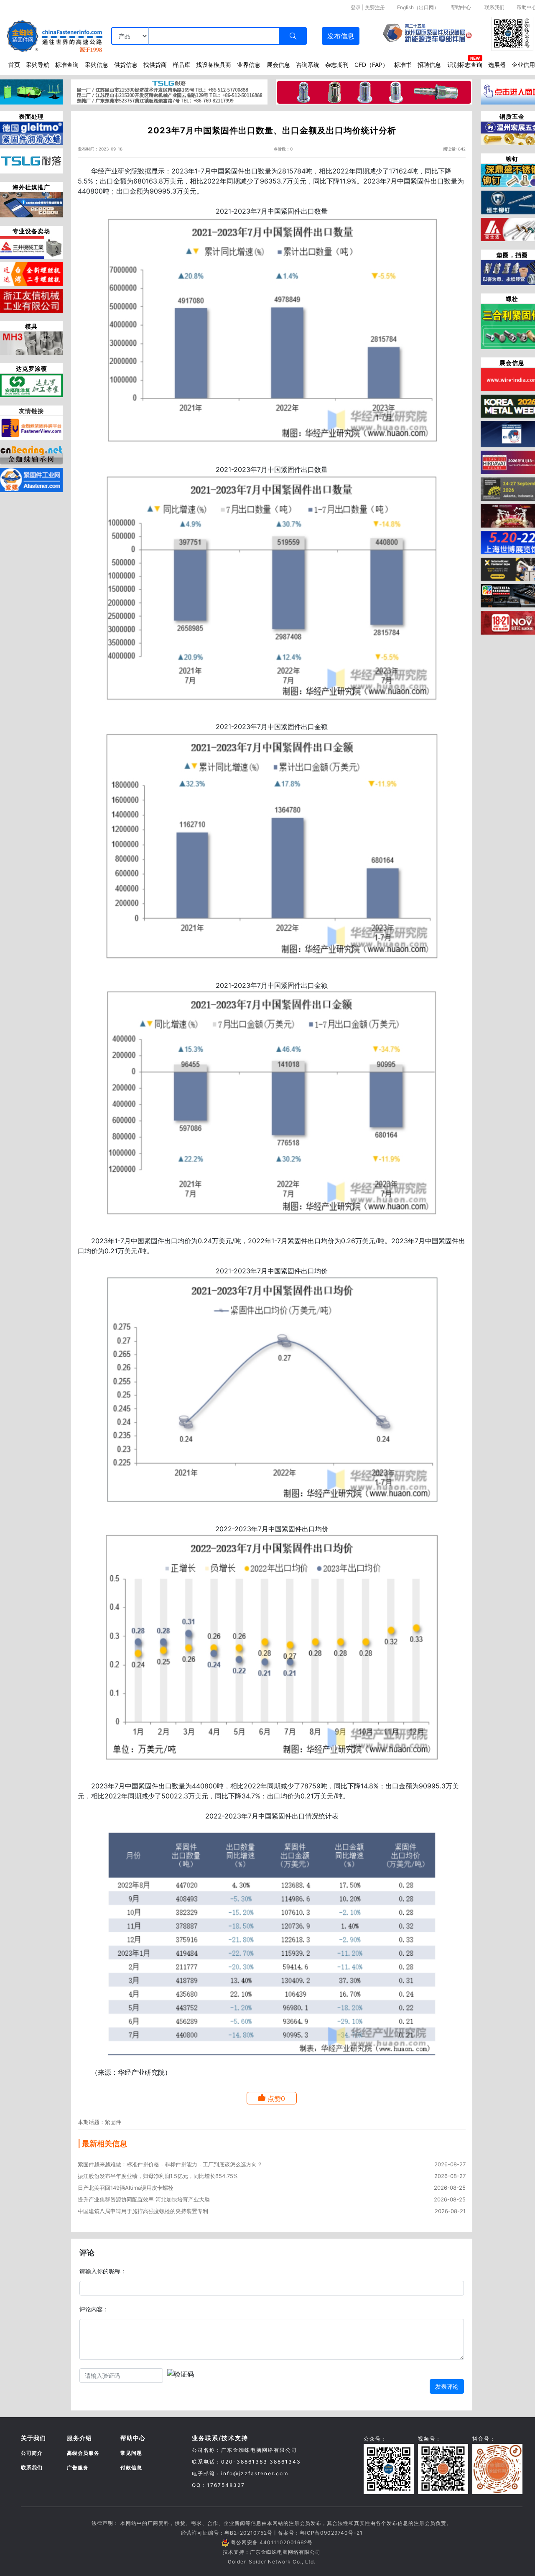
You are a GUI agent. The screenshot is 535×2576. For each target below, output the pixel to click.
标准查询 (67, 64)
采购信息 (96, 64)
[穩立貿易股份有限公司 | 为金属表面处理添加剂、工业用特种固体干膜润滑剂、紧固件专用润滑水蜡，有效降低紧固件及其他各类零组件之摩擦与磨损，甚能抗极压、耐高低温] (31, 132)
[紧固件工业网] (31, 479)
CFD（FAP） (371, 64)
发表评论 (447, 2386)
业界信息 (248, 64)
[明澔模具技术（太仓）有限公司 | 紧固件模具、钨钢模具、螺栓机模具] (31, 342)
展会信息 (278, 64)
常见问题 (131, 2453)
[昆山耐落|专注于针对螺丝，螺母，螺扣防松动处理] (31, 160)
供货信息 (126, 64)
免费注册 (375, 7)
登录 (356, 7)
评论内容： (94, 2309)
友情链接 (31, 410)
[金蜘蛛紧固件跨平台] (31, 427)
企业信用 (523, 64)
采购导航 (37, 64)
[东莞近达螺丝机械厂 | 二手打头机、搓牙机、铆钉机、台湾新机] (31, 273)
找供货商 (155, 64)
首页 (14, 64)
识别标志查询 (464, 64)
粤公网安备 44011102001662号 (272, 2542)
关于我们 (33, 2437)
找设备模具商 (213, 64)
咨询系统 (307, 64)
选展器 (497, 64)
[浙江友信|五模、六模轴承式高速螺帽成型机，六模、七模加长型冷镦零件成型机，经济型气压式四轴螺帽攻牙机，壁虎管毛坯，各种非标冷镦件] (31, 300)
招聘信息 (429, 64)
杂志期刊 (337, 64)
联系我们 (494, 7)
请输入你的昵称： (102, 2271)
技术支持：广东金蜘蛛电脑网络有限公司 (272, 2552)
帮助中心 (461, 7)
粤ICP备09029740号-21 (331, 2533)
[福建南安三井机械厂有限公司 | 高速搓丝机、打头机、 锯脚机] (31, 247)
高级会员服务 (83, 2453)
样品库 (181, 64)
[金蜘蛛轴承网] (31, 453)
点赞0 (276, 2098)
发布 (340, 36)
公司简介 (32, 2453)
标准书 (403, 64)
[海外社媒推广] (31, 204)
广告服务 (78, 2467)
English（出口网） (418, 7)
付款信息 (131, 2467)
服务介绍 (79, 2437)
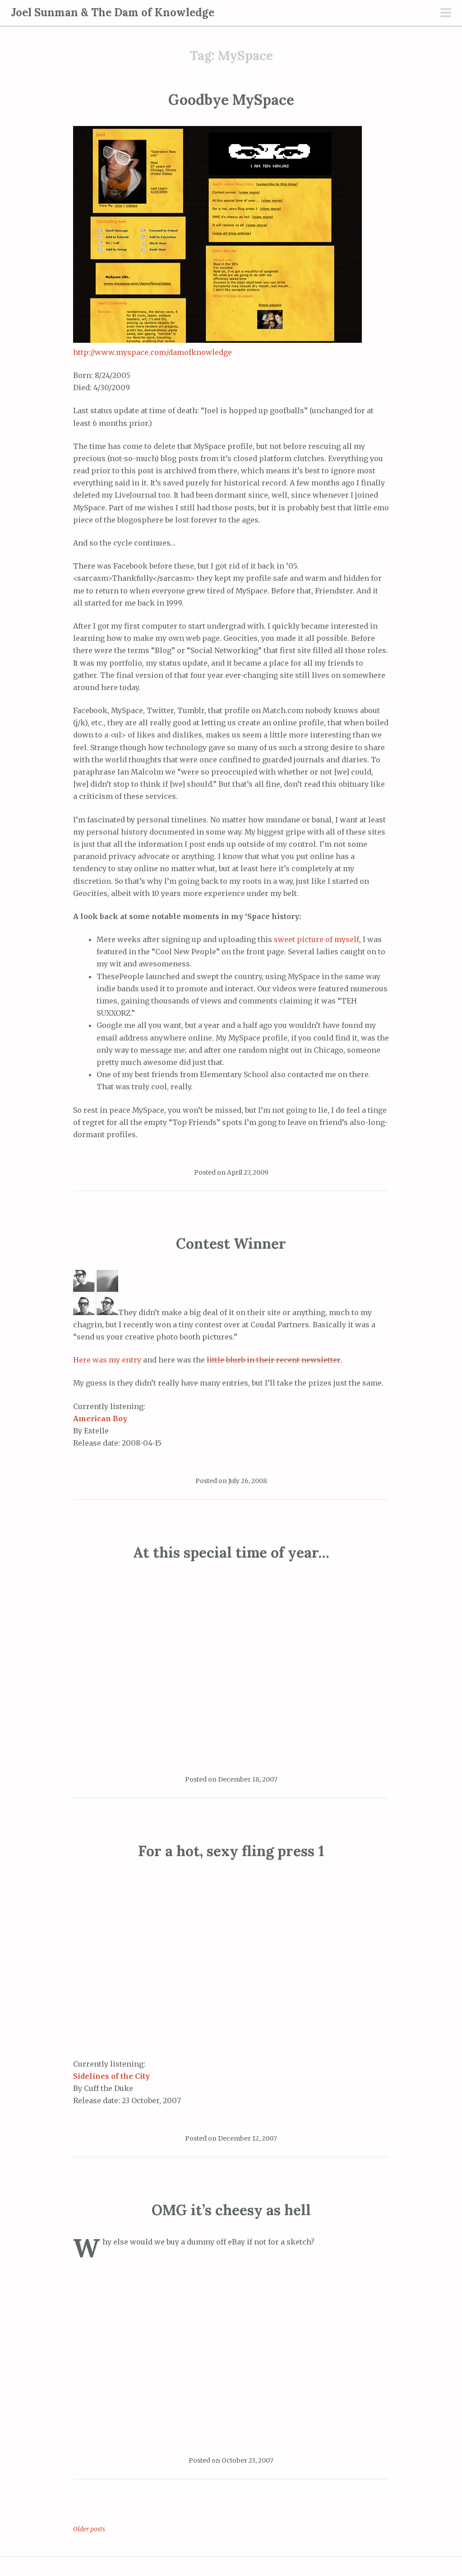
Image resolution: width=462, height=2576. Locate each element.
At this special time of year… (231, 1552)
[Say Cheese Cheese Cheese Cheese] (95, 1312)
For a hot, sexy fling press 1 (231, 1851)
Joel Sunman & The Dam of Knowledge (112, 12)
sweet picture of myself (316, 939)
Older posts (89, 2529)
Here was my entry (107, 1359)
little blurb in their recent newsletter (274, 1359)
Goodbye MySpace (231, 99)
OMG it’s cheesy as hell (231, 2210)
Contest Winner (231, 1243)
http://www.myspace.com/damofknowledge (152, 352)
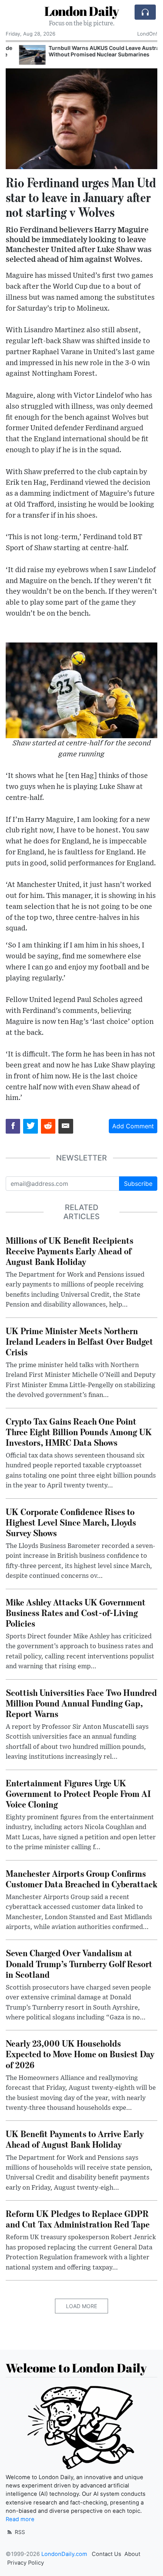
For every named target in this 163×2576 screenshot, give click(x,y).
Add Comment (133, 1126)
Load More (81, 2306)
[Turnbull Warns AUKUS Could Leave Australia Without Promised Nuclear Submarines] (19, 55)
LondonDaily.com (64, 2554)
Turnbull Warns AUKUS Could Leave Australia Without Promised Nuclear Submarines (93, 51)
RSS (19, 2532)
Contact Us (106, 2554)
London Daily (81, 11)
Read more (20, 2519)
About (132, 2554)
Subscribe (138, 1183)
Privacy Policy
____
§ AIM OF THE EXERCISE
Keep the pictures out and print all the records exactly as they are.

§ RESULT FOR THIS EXERCISE
You are a GUI agent. The screenshot is 535×2576. For each target below, output the pixel to click.
标准查询 (67, 64)
采购信息 (96, 64)
[穩立貿易股份有限公司 | 为金属表面处理添加剂、工业用特种固体干膜润滑剂、紧固件专用润滑水蜡，有效降低紧固件及其他各类零组件之摩擦与磨损，甚能抗极压、耐高低温] (31, 132)
[紧固件工业网] (31, 479)
CFD（FAP） (371, 64)
发表评论 (447, 2386)
业界信息 (248, 64)
[明澔模具技术（太仓）有限公司 | 紧固件模具、钨钢模具、螺栓机模具] (31, 342)
展会信息 (278, 64)
常见问题 (131, 2453)
[昆山耐落|专注于针对螺丝，螺母，螺扣防松动处理] (31, 160)
供货信息 (126, 64)
免费注册 (375, 7)
登录 (356, 7)
评论内容： (94, 2309)
友情链接 (31, 410)
[金蜘蛛紧固件跨平台] (31, 427)
企业信用 (523, 64)
采购导航 (37, 64)
[东莞近达螺丝机械厂 | 二手打头机、搓牙机、铆钉机、台湾新机] (31, 273)
找供货商 (155, 64)
首页 (14, 64)
识别标志查询 (464, 64)
粤公网安备 44011102001662号 (272, 2542)
关于我们 (33, 2437)
找设备模具商 (213, 64)
咨询系统 (307, 64)
选展器 (497, 64)
[浙江友信|五模、六模轴承式高速螺帽成型机，六模、七模加长型冷镦零件成型机，经济型气压式四轴螺帽攻牙机，壁虎管毛坯，各种非标冷镦件] (31, 300)
招聘信息 (429, 64)
杂志期刊 (337, 64)
联系我们 (494, 7)
请输入你的昵称： (102, 2271)
技术支持：广东金蜘蛛电脑网络有限公司 (272, 2552)
帮助中心 (461, 7)
粤ICP备09029740号-21 (331, 2533)
[福建南安三井机械厂有限公司 | 高速搓丝机、打头机、 锯脚机] (31, 247)
高级会员服务 (83, 2453)
样品库 (181, 64)
[金蜘蛛轴承网] (31, 453)
点赞0 (276, 2098)
发布 (340, 36)
公司简介 (32, 2453)
标准书 (403, 64)
[海外社媒推广] (31, 204)
广告服务 (78, 2467)
English（出口网） (418, 7)
付款信息 (131, 2467)
服务介绍 (79, 2437)
Image resolution: width=462, height=2576. Locate each element.
At this special time of year… (231, 1552)
[Say Cheese Cheese Cheese Cheese] (95, 1312)
For a hot, sexy fling press 1 (231, 1851)
Joel Sunman & The Dam of Knowledge (112, 12)
sweet picture of myself (316, 939)
Older posts (89, 2529)
Here was my entry (107, 1359)
little blurb in their recent newsletter (274, 1359)
Goodbye MySpace (231, 99)
OMG it’s cheesy as hell (231, 2210)
Contest Winner (231, 1243)
http://www.myspace.com/damofknowledge (152, 352)
For every named target in this 163×2576 screenshot, give click(x,y).
Add Comment (133, 1126)
Load More (81, 2306)
[Turnbull Warns AUKUS Could Leave Australia Without Promised Nuclear Submarines] (19, 55)
LondonDaily.com (64, 2554)
Turnbull Warns AUKUS Could Leave Australia Without Promised Nuclear Submarines (93, 51)
RSS (19, 2532)
Contact Us (106, 2554)
London Daily (81, 11)
Read more (20, 2519)
About (132, 2554)
Subscribe (138, 1183)
Privacy Policy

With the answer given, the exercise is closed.